Obesity, defined as a body mass index (BMI) ≥30 is an independent risk factor in
breast cancer and is correlated with shorter survival and enhanced recurrence rates. The present subgroup analysis of the German BRENDA-cohort aimed to investigate the correlation between BMI, recurrence-free survival (RFS) and adjuvant endocrine
therapy. In this subgroup analysis, 4,636 patients were retrospectively examined using multivariate analyses. Overall 3,759 (81.1%) patients had a BMI <30 (non-obese) and 877 (18.9%) a BMI ≥30 (obese).
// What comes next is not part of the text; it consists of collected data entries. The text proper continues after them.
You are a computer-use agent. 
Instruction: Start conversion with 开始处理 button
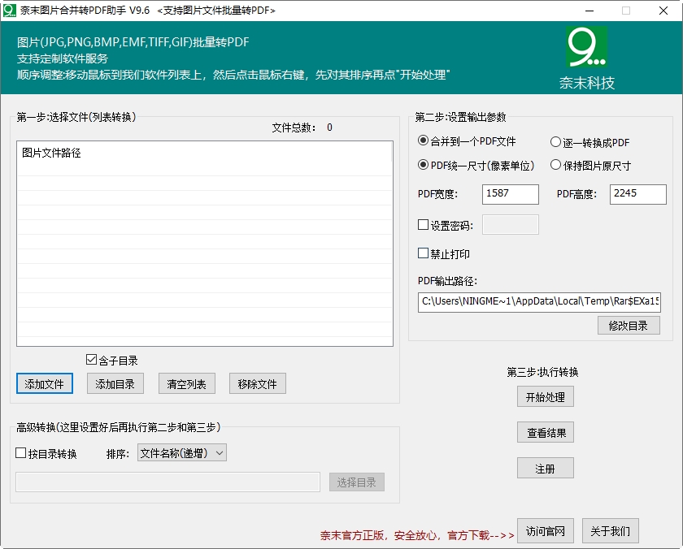(x=545, y=396)
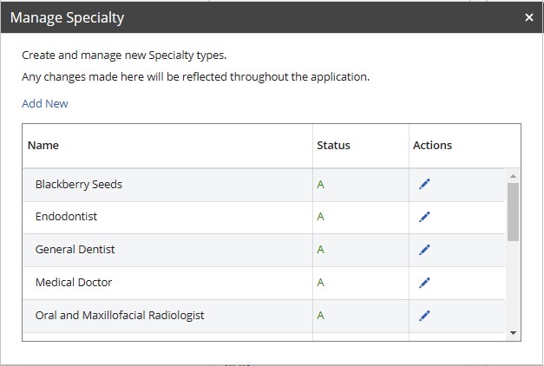The width and height of the screenshot is (544, 366).
Task: Edit Oral and Maxillofacial Radiologist row
Action: click(424, 316)
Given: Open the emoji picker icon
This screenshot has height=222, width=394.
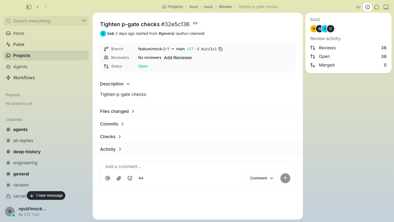Looking at the screenshot, I should (x=130, y=178).
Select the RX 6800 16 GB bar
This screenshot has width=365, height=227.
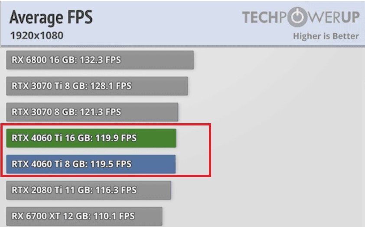100,60
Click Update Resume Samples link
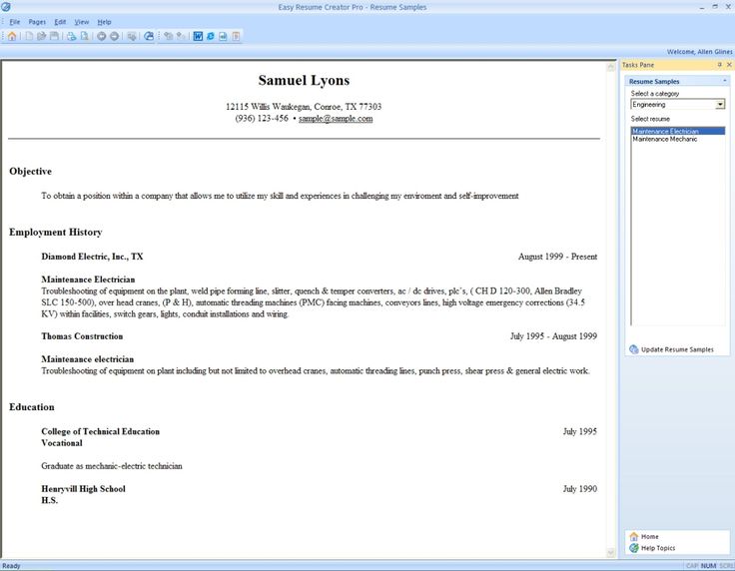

In the group of all 3,896 (84.0%) patients with
hormone-receptor-positive (HR+)
breast carcinomas a significant reduction in RFS was demonstrated for those who were obese (P = 0.002; HR = 1.45 (95% CI: 1.15-1.83)), also after adjustment for Nottingham Prognostic Index (NPI) (P = 0.028; HR = 1.30 (95% CI: 1.03-1.65)). In
hormone-receptor-negative (HR-) patients BMI had no influence on RFS (P = 0.380; HR = 1.20 (95% CI: 0.80-1.81)). Considering menopausal status, a significantly shorter RFS was seen in postmenopausal obese than in non-obese patients (P < 0.001; HR = 1.61 (95% CI: 1.24-2.09)), whereas the premenopausal patient group only showed a trend towards a shorter RFS (P = 0.202; HR = 1.44 (95% CI: 0.82-2.53)). The group of HR+ postmenopausal patients with normal or intermediate weight showed a non-significant statistical trend towards a survival benefit for
aromatase inhibitors (AI) compared to
tamoxifen (RFS: P = 0.486; HR = 1.29 (95% CI: 0.63-2.62), while obese patients tended to benefit more from
tamoxifen (RFS: P = 0.289; HR = 0.65 (95% CI: 0.29-1.45)). In accordance with recently published results we demonstrated a negative effect of a high BMI on outcome in primary
breast cancer. Furthermore the efficacy of AI seems dependent on BMI in contrast to
tamoxifen. Prospective studies to optimise the
therapy of obese
breast cancer patients are urgently needed.